| newping:  Remote Host Downtime Detection
 
Eric Horne 
Over the course of nights spent waiting for the Sun
cluster in our 
lab to recover from yet another crash, my lab partners
and I reached 
the conclusion that the main problem with recoveries
lay not in the 
execution but in letting the administrator know that
the system was 
down. In fact, knowing whether a system is down, or
even hung, is 
the first step in solving the problem. 
A Tool Called ping 
A reasonable tool for this sort of detection might be
the ping(1) 
command, which sends an echo request from the source
machine to the 
destination machine. Upon receipt of the echo, the destination
machine 
echoes the data sent along with the echo request back
to the source 
machine. When the source machine receives the echoed
data, it reports 
that the destination machine is up.
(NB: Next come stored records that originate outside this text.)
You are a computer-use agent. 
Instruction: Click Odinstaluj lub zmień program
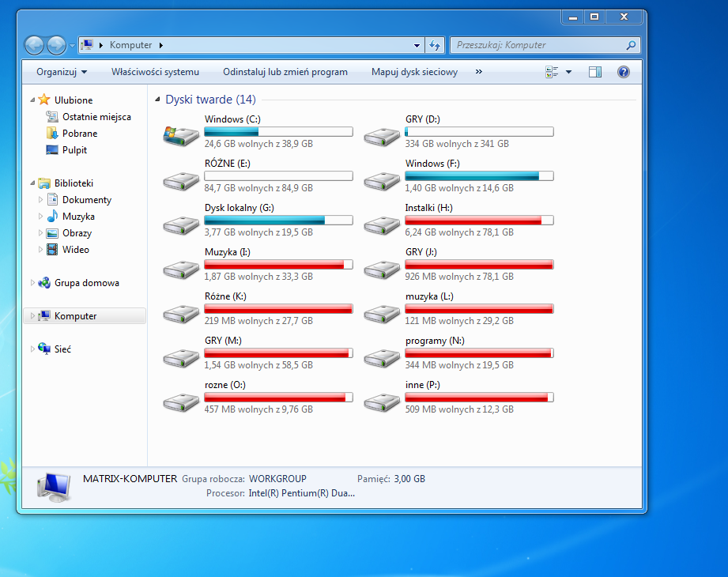[x=285, y=72]
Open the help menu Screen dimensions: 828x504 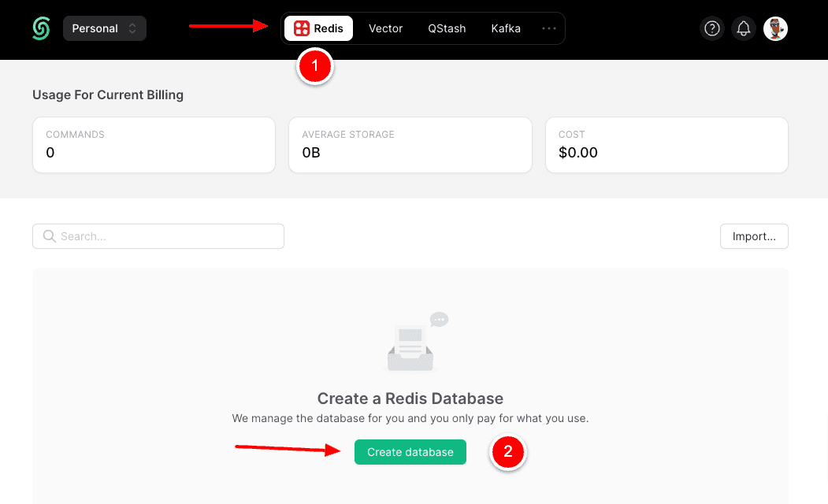point(711,28)
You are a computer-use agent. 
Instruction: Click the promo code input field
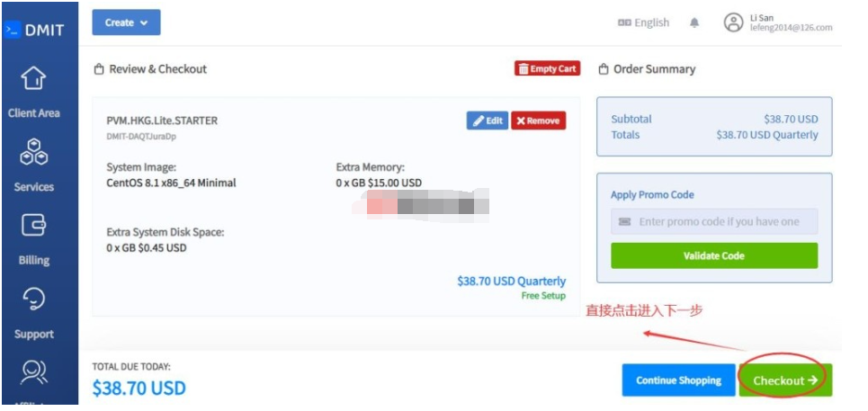[714, 222]
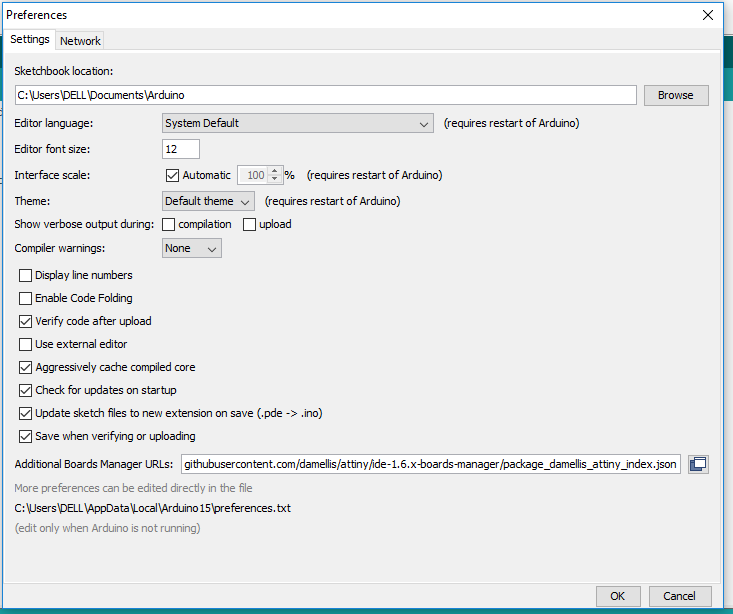Open the Compiler warnings dropdown
The height and width of the screenshot is (614, 733).
192,248
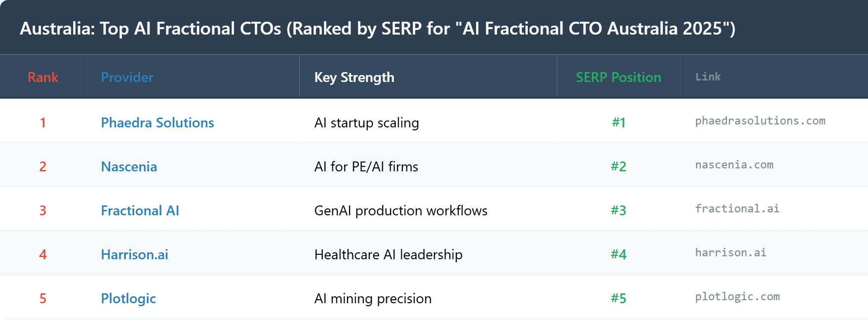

If the source machine
does not 
get the echoed data within a certain timeout period,
the source machine 
reports the destination as down. ping also reports other
problems 
it finds, like unreachable host/network or unknown hostname.
Using 
ping in an automated process that checks each host's
status 
is easy to do by incorporating cron and script programming.
Running the script every X minutes via cron is the way
to go. 
A Closer Look at ping 
Looking at ping a little more closely, I found that
it wasn't 
as reliable as I had hoped. ping uses ICMP (Internet
Control 
Message Protocol) to ask for a simple echo of some data.
The data 
consists of a message number and the time sent from
the source. The 
destination machine receives the ICMP echo request and
sends back 
an ICMP echo reply. When the source machine receives
the echo reply, 
it calculates the difference between the current time
and the time 
data in the reply to find the total elapsed time it
took the message 
to bounce back. If the destination machine is down,
the source machine 
will eventually timeout waiting for a response that
will never come. 
I didn't really think much about this, in fact I figured
it was exactly 
what I needed, until I stumbled into one important factor.
The destination 
machine CPU never knows about the ICMP echo request,
because the Ethernet 
card handles it automatically. In other words, the Ethernet
card intercepts 
the ICMP echo request and sends the reply all by itself,
allowing 
the CPU to handle other things, like user processes. 
Allowing the Ethernet card alone to handle the echo
request implies 
a big assumption on ping's part. ping is also misleading
the user into thinking that the Ethernet card status
represents the 
machine's status, which is not always true. It is possible
that the 
Ethernet card is responding and handling its ICMP echo
requests, while 
the CPU has come to a grinding halt because of a disk
error or some 
other problem. Like it or not, systems hang, and ping
won't 
tell you a thing about it. 
A Look at newping 
newping's purpose is to help correct ping's shortcomings.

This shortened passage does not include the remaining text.